Within the context of the new chair in Religion and Sustainable development, launched in January 2019 in collaboration with ACT Alliance and ICCO and led by Prof Azza Karam, Vrije Universiteit organized a Roundtable on Gender and Development to discuss how religious actors can contribute to the achievement of SDG 5 (gender equality) and agenda 2030.

Prof. Karam, the chairperson of the UN interagency taskforce for cooperation with faith-based organisations,  is widely known for her expertise in religion and development.

Religion plays a major role in all developmental issues, including around gender equality, education, peacebuilding, poverty and climate change. As 80% of the world’s population identifies with a religious belief, it is critical to understand its role in shaping international politics and policies.

The road to gender justice remains a long one and walking the talk is a challenge for many religious institutions. Religious actors are among the strongest social and cultural gatekeepers in many parts of the world, and often, mainstream religious discourse still upholds patriarchal messages, making religious institutions “the strongest bastions of patriarchy in modern times”.

As co-organiser of the new chair of Religion and Sustainable Development, ACT Alliance’s General Secretary, Rudelmar Bueno de Faria alongside Corrie Van der Ven, ACT’s Program Manager for Religion and Development participated in the proceedings.

“Faith actors, specifically those dealing with the interpretation of sacred texts, have the task to identify what kind of religious understanding is giving ground to traditional and unequal gender roles,“ said Bueno de Faria.

“If gender roles are defined to limit and restrict full humanity for women and non-conforming identities to the normative patriarchal norms and values – then, this system is not fair, not based on justice. Churches and faith-based organizations that are grounding their practices in the Bible and a theology that is based on love and dignity, cannot but be prophetical and critical to this kind of system,” continued Bueno de Faria

The active engagement of ACT Alliance with the new chair of Religion and Development is part of ACT’s wider strategy of implementing the Created Equal Campaign, a groundbreaking gender justice campaign which aims to change minds and hearts on issues of gender equality amongst religious actors operating in humanitarian, developmental and environmental contexts.

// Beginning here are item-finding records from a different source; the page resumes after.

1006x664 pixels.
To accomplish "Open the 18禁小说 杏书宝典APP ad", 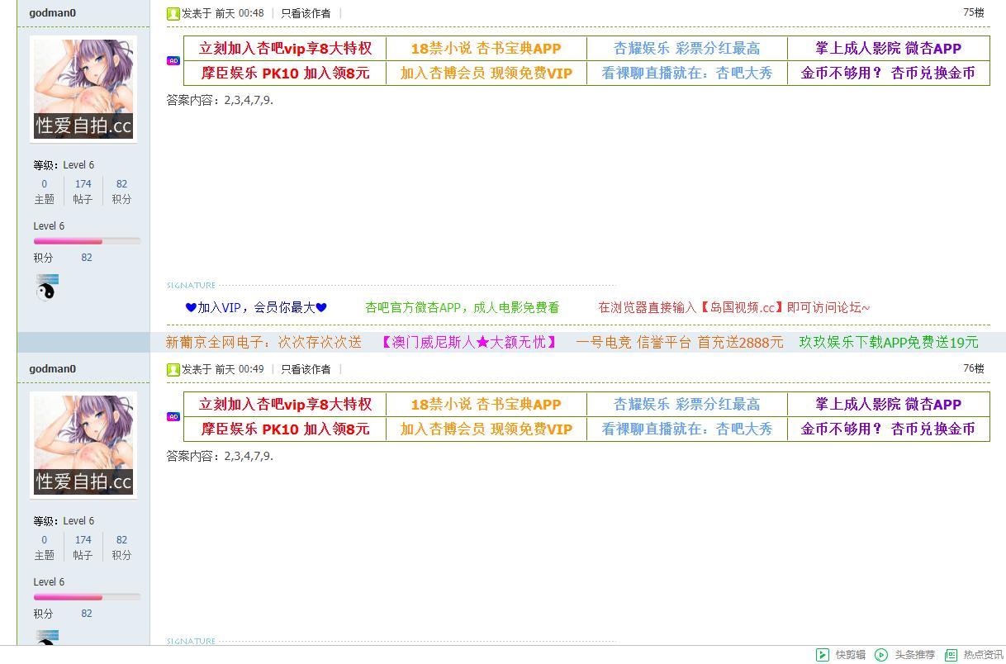I will 485,48.
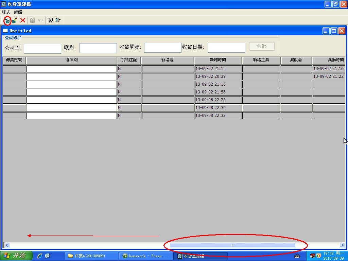Click the 公司別 input field

(42, 49)
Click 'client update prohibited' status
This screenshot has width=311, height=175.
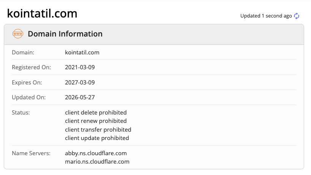97,138
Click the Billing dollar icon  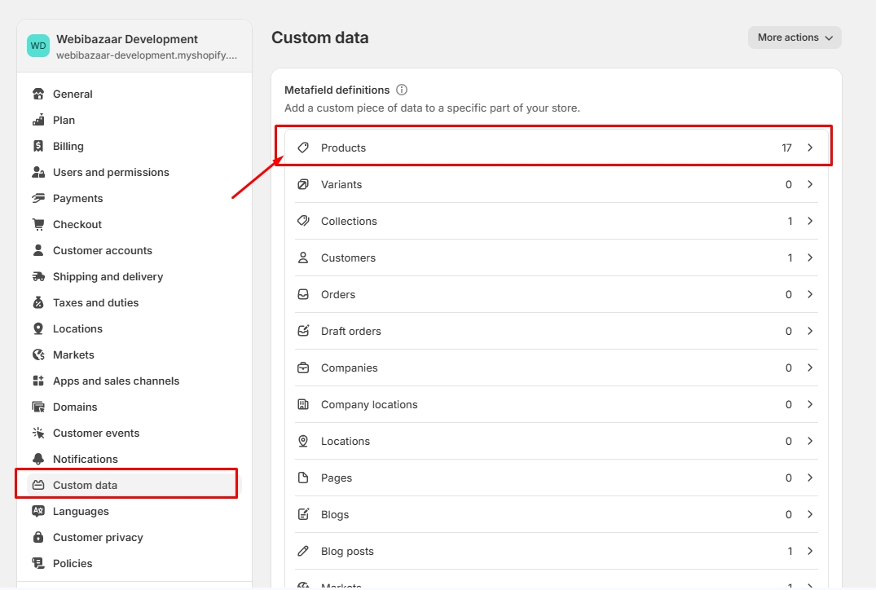coord(38,146)
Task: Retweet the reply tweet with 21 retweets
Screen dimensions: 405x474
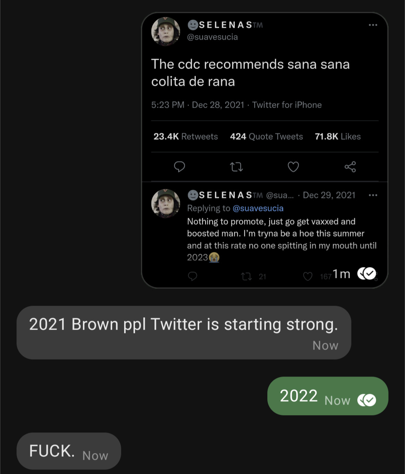Action: pyautogui.click(x=246, y=277)
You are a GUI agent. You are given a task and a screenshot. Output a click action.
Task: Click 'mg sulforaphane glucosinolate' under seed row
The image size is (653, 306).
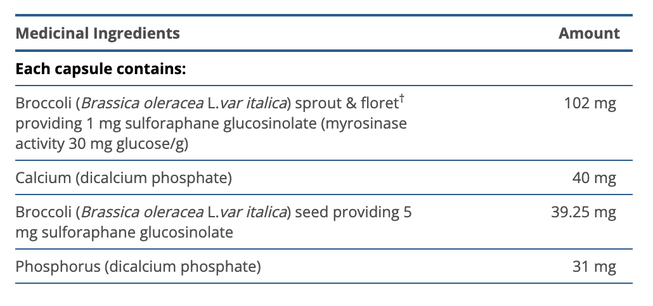124,233
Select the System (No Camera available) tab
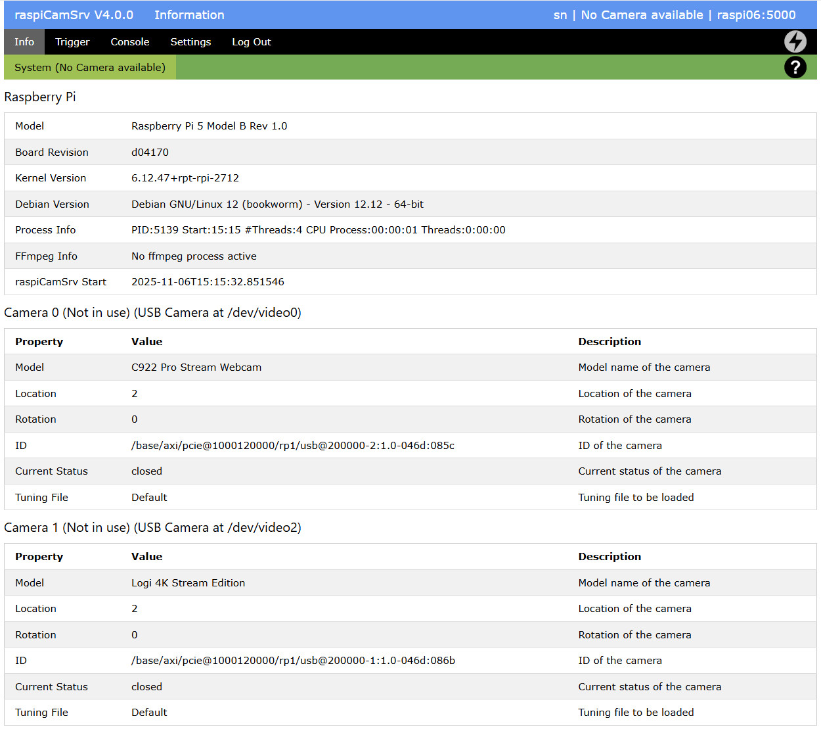 coord(90,67)
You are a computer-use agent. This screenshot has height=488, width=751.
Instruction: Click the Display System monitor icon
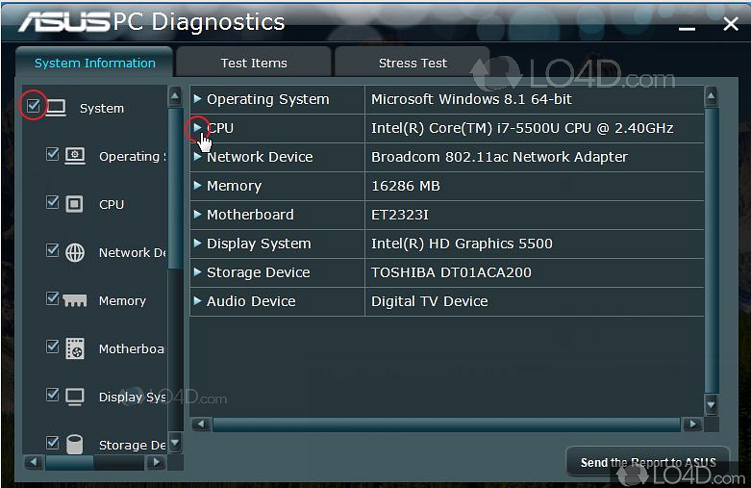(x=75, y=397)
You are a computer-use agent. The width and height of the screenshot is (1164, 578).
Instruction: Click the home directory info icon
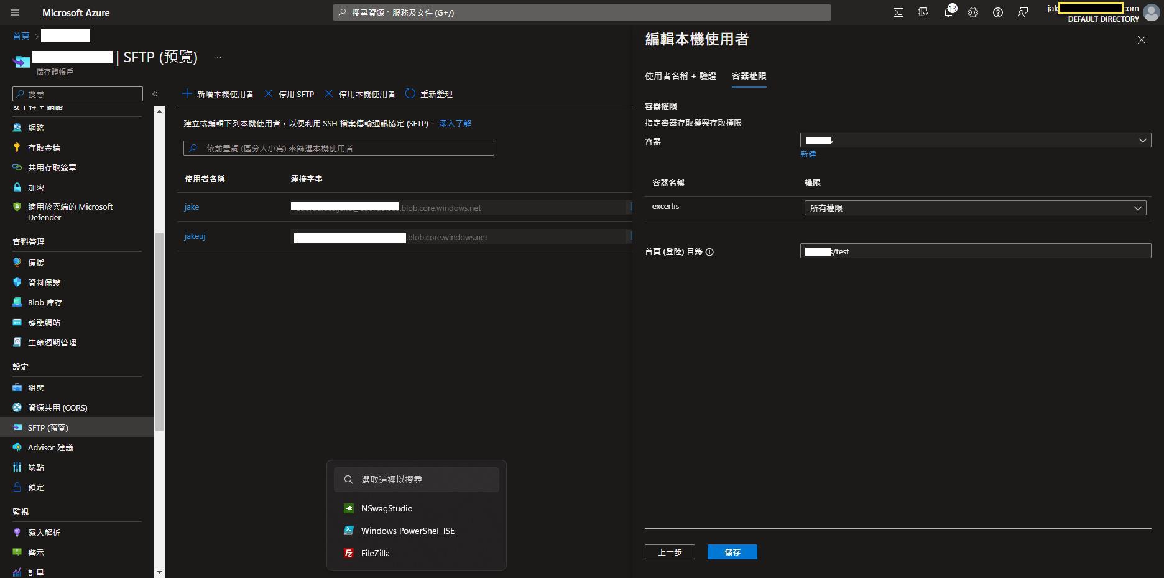(709, 252)
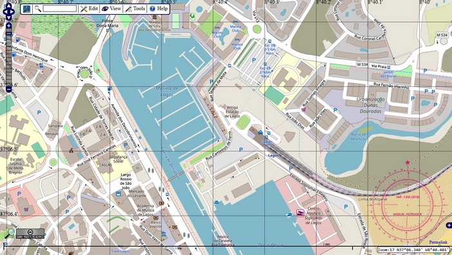Pan the map south with down arrow
The width and height of the screenshot is (452, 255).
[8, 18]
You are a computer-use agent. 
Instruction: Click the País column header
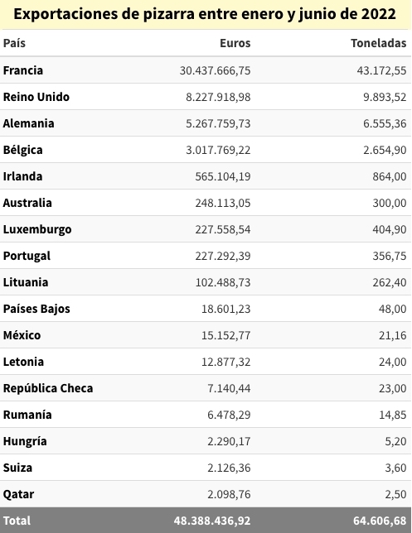(14, 43)
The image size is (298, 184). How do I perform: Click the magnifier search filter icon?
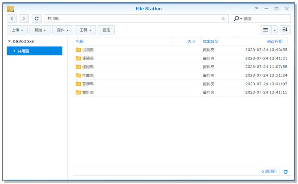(237, 19)
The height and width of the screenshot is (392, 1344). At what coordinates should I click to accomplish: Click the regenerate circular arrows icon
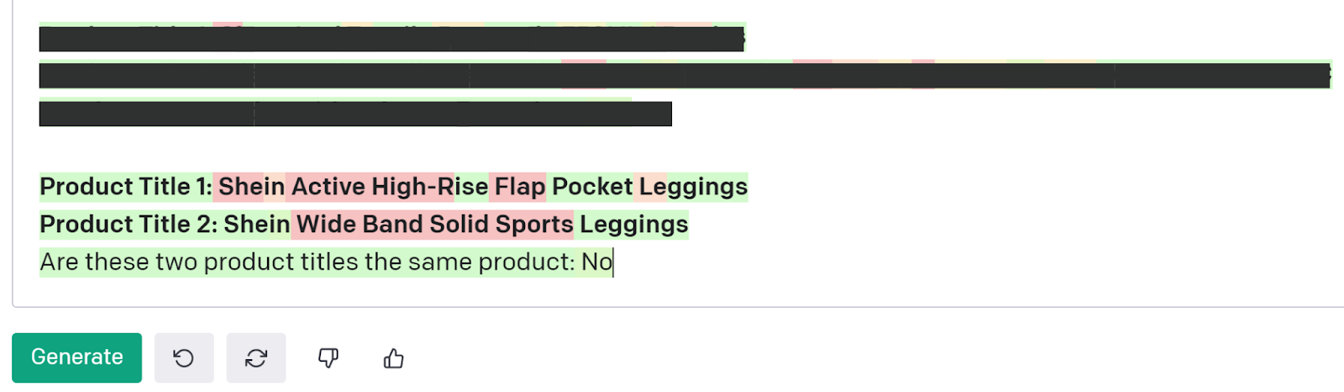[x=256, y=358]
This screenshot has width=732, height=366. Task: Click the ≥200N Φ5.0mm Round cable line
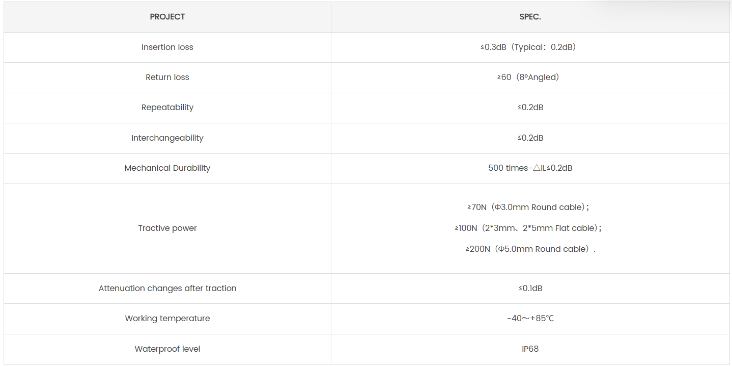click(530, 249)
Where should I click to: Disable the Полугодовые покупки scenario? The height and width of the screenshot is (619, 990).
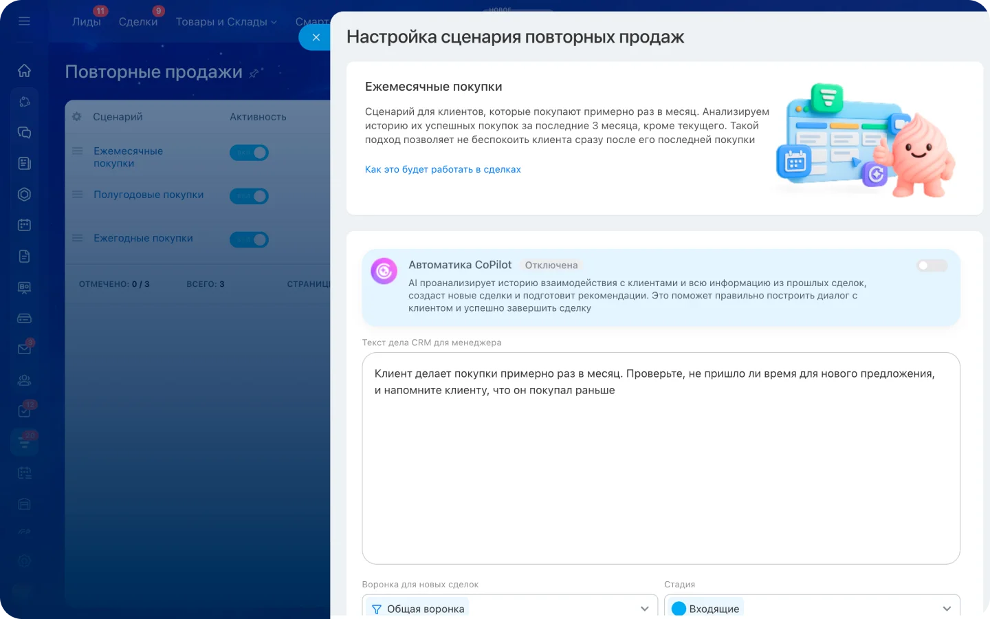(249, 196)
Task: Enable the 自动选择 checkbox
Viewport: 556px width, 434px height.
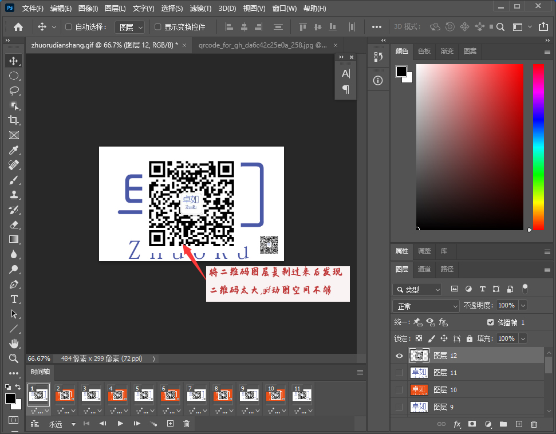Action: tap(69, 27)
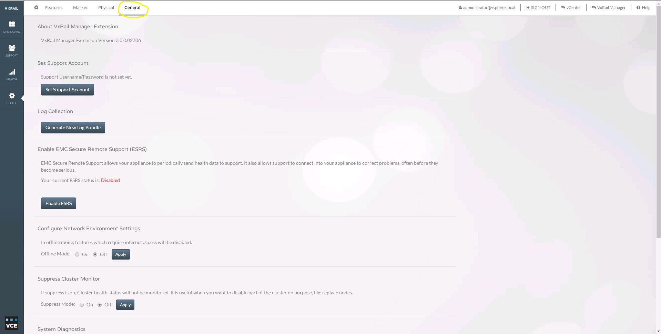Open VxRail Manager from the top bar
The image size is (661, 334).
pos(609,7)
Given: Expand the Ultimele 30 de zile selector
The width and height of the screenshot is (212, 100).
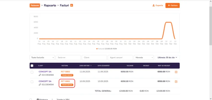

The day before, the new chair of Religion and Sustainable Development, Professor Karam also delivered an inaugural lecture:

“It is not whether religions matter to development or not – for they do. Nor is it a question of how religions matter. For clearly, religious actors matter in multiple ways – so much so that there is even a religious inspired technocracy at play. Rather, I maintain that the questions should be: which religious actors are prepared to uphold all human rights at all times? And which government and/or intergovernmental entity is prepared to work with those actors to secure the indivisibility, interrelatedness, as well as the inherent and inviolable character of human rights for all human beings with no exceptions – thereby strengthening civic spaces which can uphold and defend democratic values, in an age of unreason?”

The roundtable is part of a series of events that VU Universiteit is developing to encourage dialogue between religious and secular organizations on some of the most pressing challenges of our time and to explore how faith-based beliefs and practices can contribute to achieving the ambitious agenda that governments need to implement by 2030.